Alan Cathcart, 4th Lord Cathcart (1537 – 1618) was a Scottish peer and military officer.
Life
His father, Alan Cathcart, 3rd Lord Cathcart, sold Cathcart Castle to Gabriel Sempill of Ladymure in 1546, and was killed at the Battle of Pinkie in 1547. Other family lands at Cathcart were inherited by his son.[1] The site of Cathcart Castle is in Linn Park, Glasgow.

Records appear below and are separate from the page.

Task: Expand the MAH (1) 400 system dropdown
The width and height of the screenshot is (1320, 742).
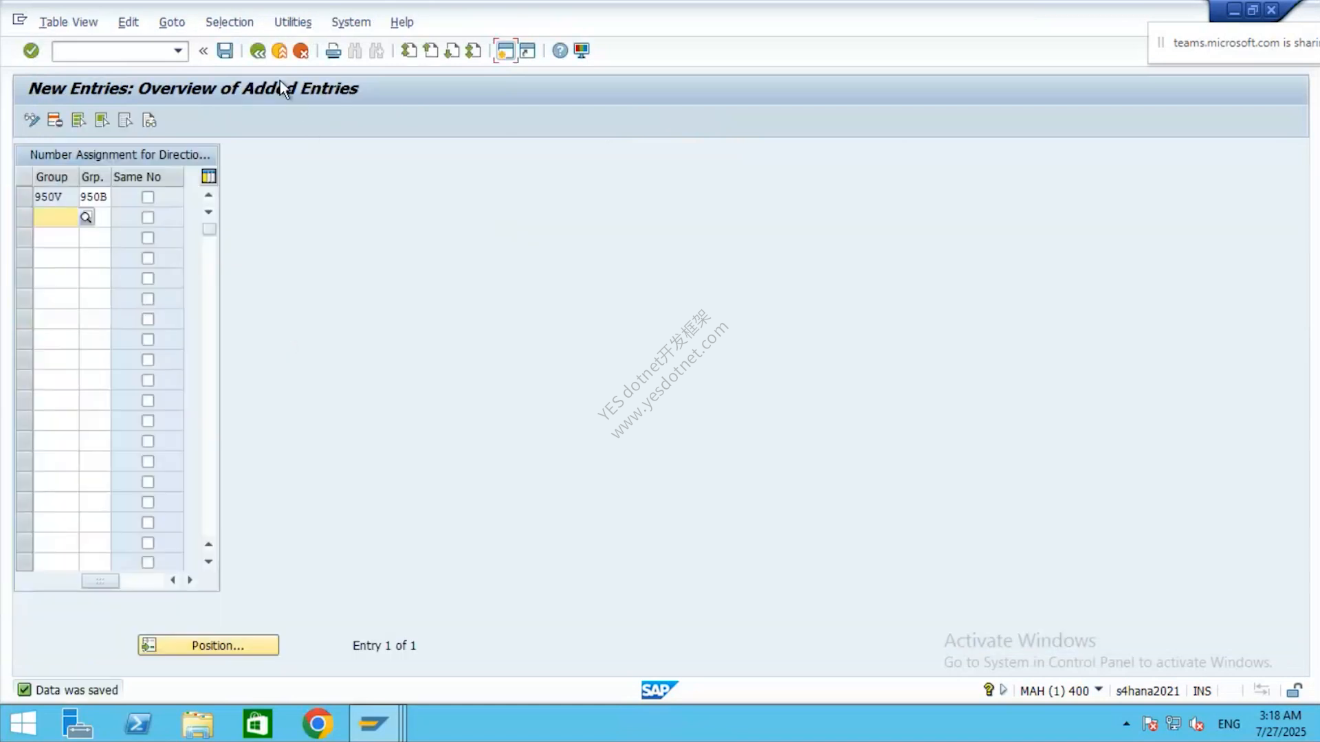Action: [1099, 690]
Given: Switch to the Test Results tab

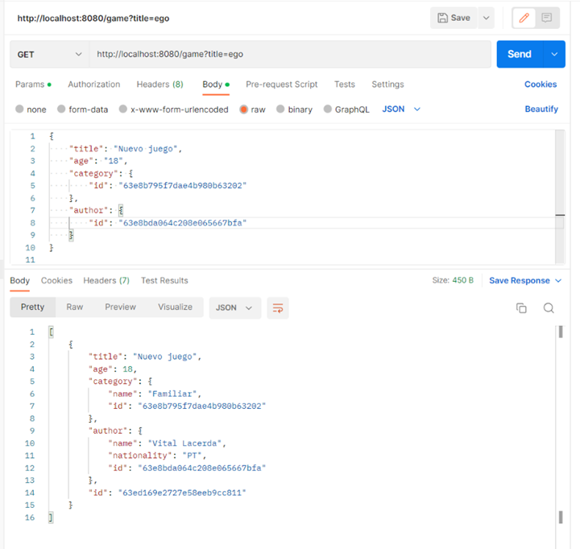Looking at the screenshot, I should (x=164, y=281).
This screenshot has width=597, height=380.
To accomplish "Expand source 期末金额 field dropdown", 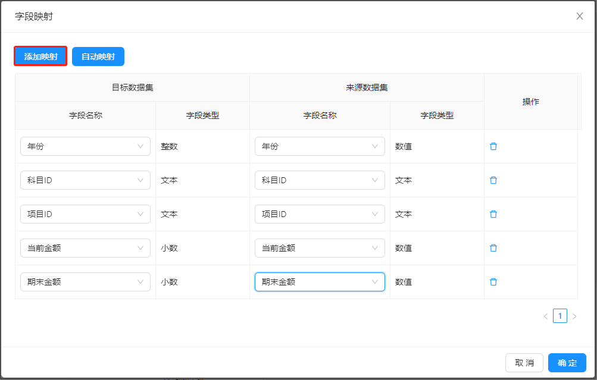I will point(320,282).
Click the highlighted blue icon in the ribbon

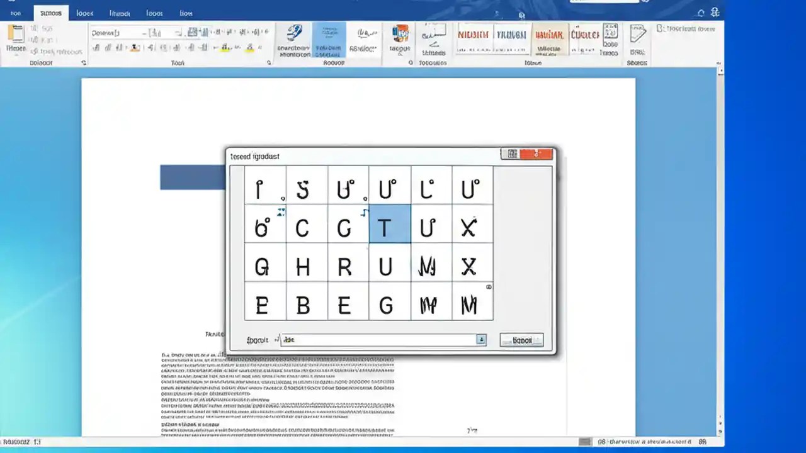329,38
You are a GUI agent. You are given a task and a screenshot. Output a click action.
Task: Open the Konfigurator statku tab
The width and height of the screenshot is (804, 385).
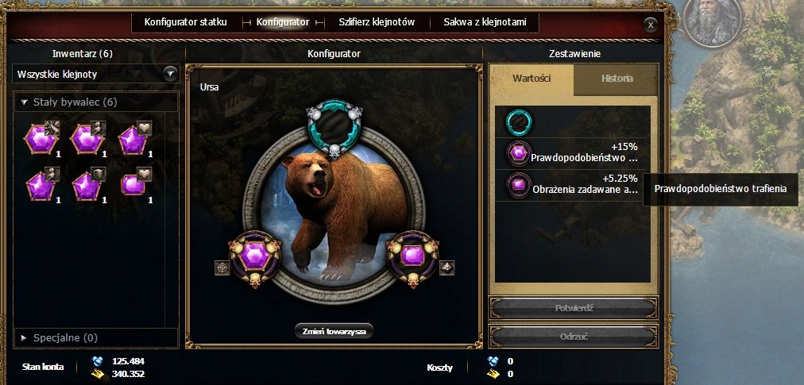tap(185, 22)
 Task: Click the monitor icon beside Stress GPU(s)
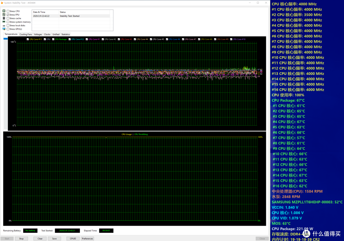4,29
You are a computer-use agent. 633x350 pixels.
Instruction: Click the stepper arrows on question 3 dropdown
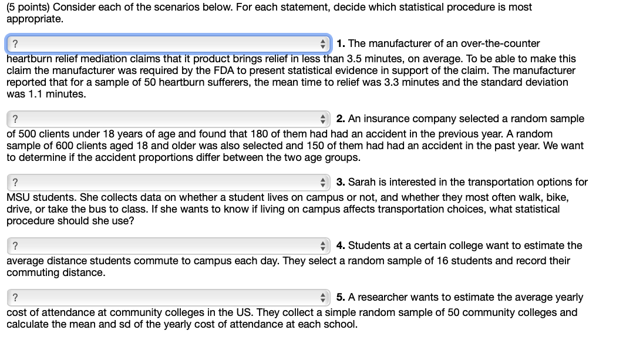point(324,181)
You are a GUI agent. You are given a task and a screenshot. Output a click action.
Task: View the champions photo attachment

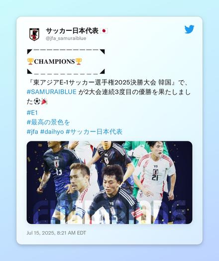pos(110,182)
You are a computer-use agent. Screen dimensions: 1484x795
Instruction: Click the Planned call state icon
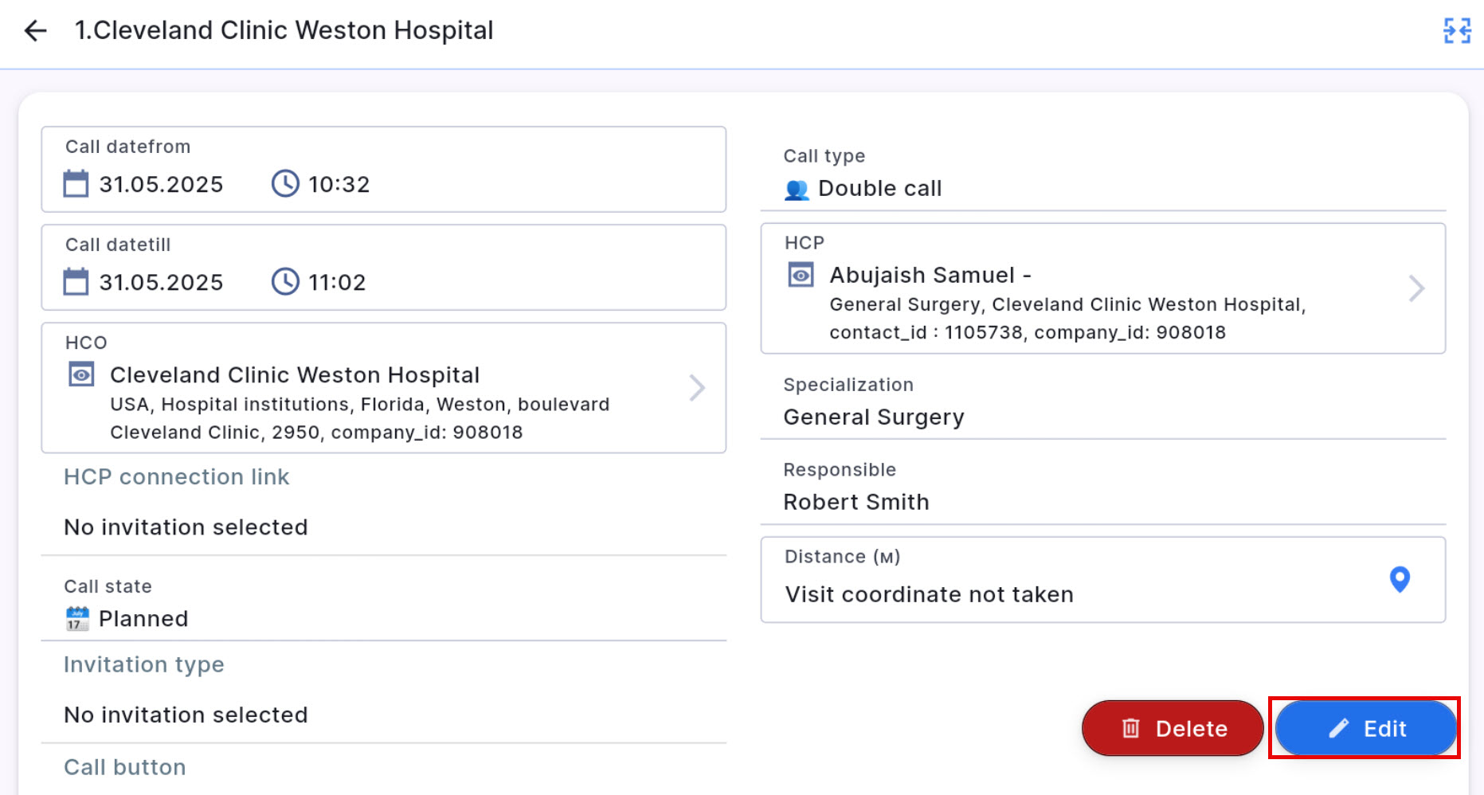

Cathcart ownership of the lands of Sundrum and Auchincruive is recalled in a verse foretelling the demise of the family's fortunes:
Sundrum shall sink
Auchincruive shal fae
And the name o' Cathcart
Shall in time wear awae[2]
Alan, 4th Lord Cathcart signed the Glasgow band of the west country barons to support Mary, Queen of Scots and Lord Darnley during the Chaseabout Raid on 5 September 1565.[3] He fought against the army of Mary, Queen of Scots, at the battle of Langside in 1568.[4]
On 3 January 1579, James VI of Scotland wrote from Stirling Castle to Lord Cathcart, commending him for his service and the expenses he had made against rebels. His loyal services had impoverished him, and his living was "grittumlie hurt". Now that Cathcart had joined royal domestic service as a Master of the Household he would be given a yearly fee of 1,000 merks.[5]
Around this time, Cathcart completed the sale of lands and the site of the House of Bogtoun, or Bogton Castle, between Holmwood and Muirend, to John Blair of Blair and his wife Grissel Sempill (Cathcart's cousin).[6]
Family
He was a son of Alan or Allan Cathcart, 3rd Lord Cathcart, and Helen Sempill, a daughter of William Sempill, 2nd Lord Sempill. His father is sometime identified as a "Lord Sudram" (Sundrum), mentioned as a leader of the Scottish army before the battle of Solway Moss.[7] According to some sources, his wife was Margaret Wallace, a daughter of Hugh or John Wallace of Craigie and Margaret Kennedy, later Countess of Cassillis.[8]
He eldest son, Alan, Master of Cathcart, died in 1603. Alan 4th Lord Cathcart died in 1618 and was succeeded as Lord Cathcart by his grandson Alan Cathcart, 5th Lord Cathcart, a son of the Master of Cathcart. The 5th Lord Cathcart married Margaret Stewart, a daughter of Francis Stewart, 5th Earl of Bothwell and secondly, Jean Colquhoun, a daughter of Alexander Colquhoun of Luss.
References
- ↑ George Crawfurd, General Description of the Shire of Renfrew (Paisley, 1818), pp. 29–30.
- ↑ Robert Chambers, Selected Writings: Popular Rhymes of Scotland, vol. 7 (Edinburgh, 1847), p. 43.
- ↑ Robert Keith, History of the affairs of church and state in Scotland, vol. 3 (Edinburgh, 1850), p. 249.
- ↑ Joseph Stevenson, The History of Mary Stewart, by Claude Nau (Edinburgh, 1883), pp. 93, 292: John Maxwell Herries, Historical Memoirs of the Reign of Mary Queen of Scots (Edinburgh, 1836), p. 102.
- ↑ Gordon Donaldson, Register of the Privy Council of Scotland, vol. 7 (Edinburgh, 1966), pp. 285–6 no. 1766.
- ↑ George Crawfurd, A Genealogical History of the Royal and Illustrious Family of the Stewarts (Edinburgh, 1710), p. 17.
- ↑ Joseph Bain, Hamilton Papers, vol. 1 (Edinburgh, 1890), p. 286.
- ↑ Arthur Collins & Egerton Brydges, Peerage of England, vol. 6 (London, 1812), p. 457.